### PASSAGE PROVIDED
In India, the judiciary is grappling with an overwhelming backlog of over 50 million pending cases. Some believe that AI has the potential to reduce the number of cases. Researchers from the University of Liverpool used language models to generate legal arguments from case facts. The top method achieved a 63 per cent overlap with benchmark annotations.

AI can summarise, suggest and predict applicable statutes, reducing the time spent on document processing and aiding legal professionals, says Procheta Sen, one of the authors of the paper: “Automated argument generation from legal facts”.

“We used open-source models like GPT-2 and Facebook’s LLaMA for argument generation,” says Sen. LLaMA (Large Language Model Meta AI) is part of a family of large language models (LLMs) released by Facebook’s Meta AI in February 2023.

Large Language Models and the Judiciary

LLMs have found success in various natural language processing (NLP) tasks such as machine translation, summarisation and entity recognition. Starting with the transformer architecture, these models employ pre-trained, fine-tuned and prompt-based approaches to NLP tasks. Pre-trained models such as like BERT and GPT-2 have outperformed baselines in numerous NLP tasks.

Dataset entries
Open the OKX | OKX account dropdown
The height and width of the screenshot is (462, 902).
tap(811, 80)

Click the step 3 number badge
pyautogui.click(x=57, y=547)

### WHAT IS NEEDED
Write out the passage on AI and India's court backlog from above, in full and word for word.

### WRITTEN RESPONSE
In India, the judiciary is grappling with an overwhelming backlog of over 50 million pending cases. Some believe that AI has the potential to reduce the number of cases. Researchers from the University of Liverpool used language models to generate legal arguments from case facts. The top method achieved a 63 per cent overlap with benchmark annotations.

AI can summarise, suggest and predict applicable statutes, reducing the time spent on document processing and aiding legal professionals, says Procheta Sen, one of the authors of the paper: “Automated argument generation from legal facts”.

“We used open-source models like GPT-2 and Facebook’s LLaMA for argument generation,” says Sen. LLaMA (Large Language Model Meta AI) is part of a family of large language models (LLMs) released by Facebook’s Meta AI in February 2023.

Large Language Models and the Judiciary

LLMs have found success in various natural language processing (NLP) tasks such as machine translation, summarisation and entity recognition. Starting with the transformer architecture, these models employ pre-trained, fine-tuned and prompt-based approaches to NLP tasks. Pre-trained models such as like BERT and GPT-2 have outperformed baselines in numerous NLP tasks.